10. Fuentes jurídicas citadas
Todas las resoluciones se identifican por número y fecha para su localización en el Centro de Documentación Judicial (CENDOJ) del Consejo General del Poder Judicial.
| Resolución | Órgano / Ponente | Materia resuelta |
|---|---|---|
| STS 299/2021, de 8 de abril (ROJ: STS 1236/2021 · ECLI:ES:TS:2021:1236) | TS, Sala 2.ª, Secc. 1.ª · Excmo. Sr. D. Javier Hernández García | Blanqueo sucesivo mediante sociedades instrumentales; contaminación transitiva; dificultades probatorias; dilaciones indebidas; clausura de sociedad y decomiso |
| STS 982/2021, de 15 de diciembre | TS, Sala 2.ª · Excmo. Sr. D. Vicente Magro Servet | Blanqueo en concurso medial con falsificación de documento mercantil sobre bienes vinculados a condena previa por blanqueo |
| STS 292/2024, de 22 de marzo | TS, Sala 2.ª | Triple pilar indiciario en blanqueo procedente de delito contra la salud pública |
| STS 645/2023, de 25 de julio (rec. 4523/2021) | TS, Sala 2.ª, Secc. 1.ª · Excmo. Sr. D. Antonio del Moral García | Prueba indiciaria; el blanqueo no es delito de sospecha; catálogo de indicios |
| STS 833/2023, de 15 de noviembre | TS, Sala 2.ª | Atipicidad del autoblanqueo de cuantía irrelevante |
| STS 642/2018, de 13 de diciembre | TS, Sala 2.ª | Restricción teleológica del concurso real en autoblanqueo |
| STS 165/2016, de 2 de marzo | TS, Sala 2.ª | Punibilidad del autoblanqueo; síntesis de la evolución jurisprudencial (con voto particular) |
| STS 265/2015, de 29 de abril | TS, Sala 2.ª | Exigencia de finalidad de ocultación; límites a la punición del autoblanqueo |
| STS 444/2014, de 9 de junio | TS, Sala 2.ª · Excmo. Sr. D. Cándido Conde-Pumpido Tourón | Requisitos de validez de la prueba indiciaria |
| STS 893/2013, de 22 de noviembre | TS, Sala 2.ª | Consumación y agotamiento; la transmisión posterior no reactiva el delito prescrito |
| STS 120/2013, de 20 de febrero | TS, Sala 2.ª | Actividad de blanqueo continuada mediante operaciones inmobiliarias escalonadas |
| STS 801/2010, de 23 de septiembre | TS, Sala 2.ª | Catálogo de indicios en el delito de blanqueo |
| STS 707/2006, de 23 de junio | TS, Sala 2.ª | El blanqueo no es delito permanente; dies a quo en transformaciones sucesivas |
| Acuerdo del Pleno no jurisdiccional de la Sala 2.ª TS de 18 de julio de 2006 | Tribunal Supremo | El art. 301 CP no excluye, en todo caso, el concurso real con el delito antecedente |
Normativa aplicable: artículos 127 y ss., 298, 301 a 304, 305, 451 y 570 bis y ter del Código Penal · Ley Orgánica 5/2010, de 22 de junio · Ley 10/2010, de 28 de abril, de prevención del blanqueo de capitales y de la financiación del terrorismo · Directiva (UE) 2018/1673 · Reglamento (UE) 2024/1624 (AMLR) · Directiva (UE) 2024/1640 (AMLD6) · Reglamento (UE) 2024/1620 (AMLA).

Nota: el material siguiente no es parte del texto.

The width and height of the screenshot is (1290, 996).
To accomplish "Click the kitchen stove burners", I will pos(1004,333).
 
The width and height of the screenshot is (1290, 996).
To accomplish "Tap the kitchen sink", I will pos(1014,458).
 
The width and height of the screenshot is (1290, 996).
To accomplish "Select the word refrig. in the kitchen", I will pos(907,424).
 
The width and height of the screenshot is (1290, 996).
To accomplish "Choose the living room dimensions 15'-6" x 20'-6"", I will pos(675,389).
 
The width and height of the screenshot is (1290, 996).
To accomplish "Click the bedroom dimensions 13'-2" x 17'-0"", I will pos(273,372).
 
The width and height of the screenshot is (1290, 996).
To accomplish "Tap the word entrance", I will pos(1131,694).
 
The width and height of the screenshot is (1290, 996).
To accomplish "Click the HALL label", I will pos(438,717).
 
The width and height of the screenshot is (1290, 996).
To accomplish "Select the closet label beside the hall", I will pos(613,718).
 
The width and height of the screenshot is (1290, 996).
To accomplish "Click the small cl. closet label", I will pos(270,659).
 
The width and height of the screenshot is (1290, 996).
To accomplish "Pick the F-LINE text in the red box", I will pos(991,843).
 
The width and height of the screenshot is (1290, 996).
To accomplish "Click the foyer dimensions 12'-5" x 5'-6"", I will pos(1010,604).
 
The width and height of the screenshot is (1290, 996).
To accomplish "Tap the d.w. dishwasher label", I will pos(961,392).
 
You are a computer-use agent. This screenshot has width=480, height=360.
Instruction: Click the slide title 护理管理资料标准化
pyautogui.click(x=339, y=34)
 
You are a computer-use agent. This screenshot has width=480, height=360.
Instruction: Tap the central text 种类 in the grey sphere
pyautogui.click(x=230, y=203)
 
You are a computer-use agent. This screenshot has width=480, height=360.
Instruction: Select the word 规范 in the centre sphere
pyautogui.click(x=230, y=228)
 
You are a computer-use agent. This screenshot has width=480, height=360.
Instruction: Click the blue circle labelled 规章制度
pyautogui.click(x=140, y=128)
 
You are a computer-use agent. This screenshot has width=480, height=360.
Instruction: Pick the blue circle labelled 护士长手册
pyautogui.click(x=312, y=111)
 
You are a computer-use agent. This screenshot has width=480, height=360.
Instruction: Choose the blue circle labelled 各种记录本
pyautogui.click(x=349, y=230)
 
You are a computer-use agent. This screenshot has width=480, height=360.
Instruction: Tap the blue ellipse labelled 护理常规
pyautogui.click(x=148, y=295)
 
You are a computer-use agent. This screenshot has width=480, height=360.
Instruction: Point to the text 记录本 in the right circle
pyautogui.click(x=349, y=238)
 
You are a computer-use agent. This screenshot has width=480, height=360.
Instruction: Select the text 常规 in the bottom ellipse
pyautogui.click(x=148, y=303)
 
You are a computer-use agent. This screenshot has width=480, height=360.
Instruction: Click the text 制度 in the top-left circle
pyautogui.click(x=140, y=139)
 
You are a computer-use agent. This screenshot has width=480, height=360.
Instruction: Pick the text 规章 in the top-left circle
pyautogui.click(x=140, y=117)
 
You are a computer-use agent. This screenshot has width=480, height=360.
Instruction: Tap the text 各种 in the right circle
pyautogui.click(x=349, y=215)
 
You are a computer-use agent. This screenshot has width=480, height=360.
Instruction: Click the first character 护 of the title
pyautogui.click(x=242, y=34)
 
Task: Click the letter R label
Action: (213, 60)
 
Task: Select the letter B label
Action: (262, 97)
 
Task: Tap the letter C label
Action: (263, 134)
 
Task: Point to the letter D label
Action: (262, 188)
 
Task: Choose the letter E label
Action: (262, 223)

Nota metodológica: las resoluciones citadas se exponen en paráfrasis doctrinal. Antes de invocar cualquiera de ellas en un escrito procesal se recomienda contrastar el texto íntegro y transcribir literalmente el fundamento jurídico correspondiente desde CENDOJ, así como verificar su vigencia y la eventual existencia de jurisprudencia posterior.